Well, as I started building where the first builder left off in 2008, it was a big learning experience. It was great having the Glasair builders site to get questions answered and see photos of other builders who were working on the same issues. The first seven years, I was volunteering at a few places to help a couple of businesses, and then my wife and I started pastoring a church, which took a lot of time. Because of this, I worked on it only two days a week.

In the meantime, I realized that if I wanted to sell the airplane, I probably needed to fly it, so I went and got my private pilot certificate. I bought a 172 and built a hangar, and continued to build the Glasair. Many times I was at a point where I thought, “There is no way I will ever be able to finish this.” Then I would go and do some research, ask other builders some questions, and come back at it. In 2018, I bought all of my avionics and thought I was only a year away. That was my favorite part of the build.

Well, it took until October 2021 to finally get my airworthiness certificate. Every time I thought I was ready to fly, a seal would go bad. First, it was all of my actuators, so I rebuilt them. Then, on a high-speed taxi, the strut seals went out, and I rebuilt them. I ended up replacing almost all of the rubber seals as the project is now 40 years old.
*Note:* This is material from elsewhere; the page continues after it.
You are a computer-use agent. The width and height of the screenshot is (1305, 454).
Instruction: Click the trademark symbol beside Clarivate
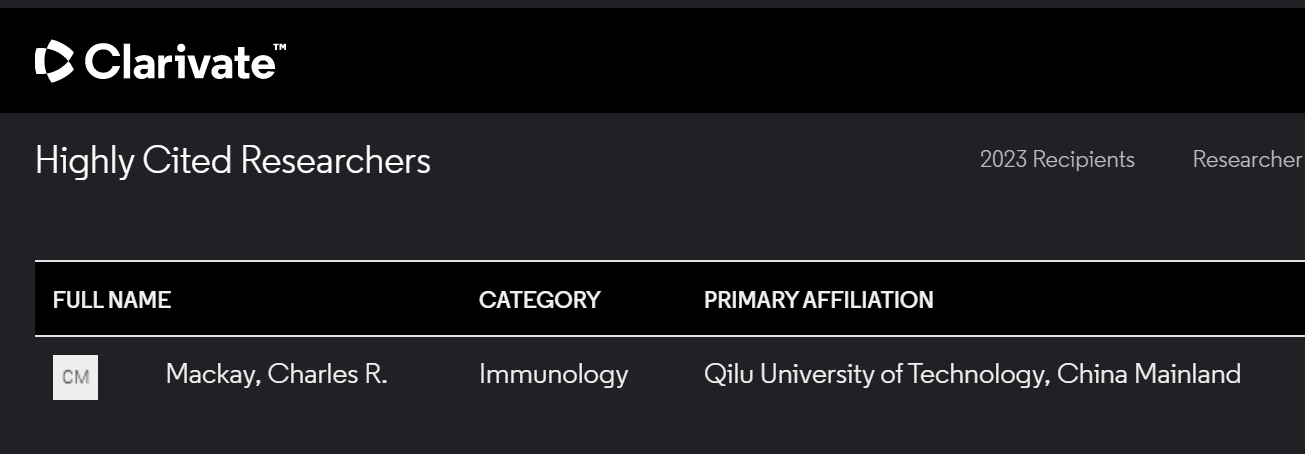click(280, 47)
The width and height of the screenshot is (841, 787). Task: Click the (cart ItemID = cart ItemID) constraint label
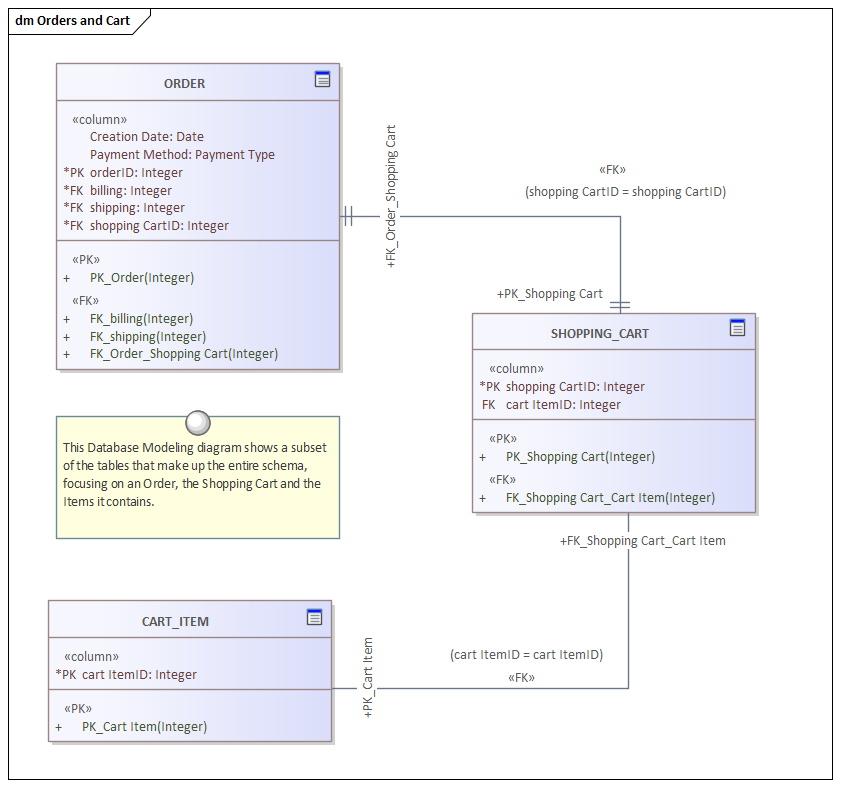pos(527,654)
My first flight was in February 2022.

The kit I bought had a Lycoming IO-320 that was rebuilt and run for four hours, and had been sitting for more than 20 years. The kit had a brand new Hartzell constant-speed prop that was 35 years old. The guy at the local prop shop said he’d never seen one that old still in its box. A couple of friends of mine and I painted the final colors in one long day, working 28 hours straight!

I prepared for the first flight by getting 25 hours in a Glasair I. The first 45-minute flight was amazing, and it’s been so fun. I have 185 hours on the airplane so far, and I’m already starting on a new Glasair III.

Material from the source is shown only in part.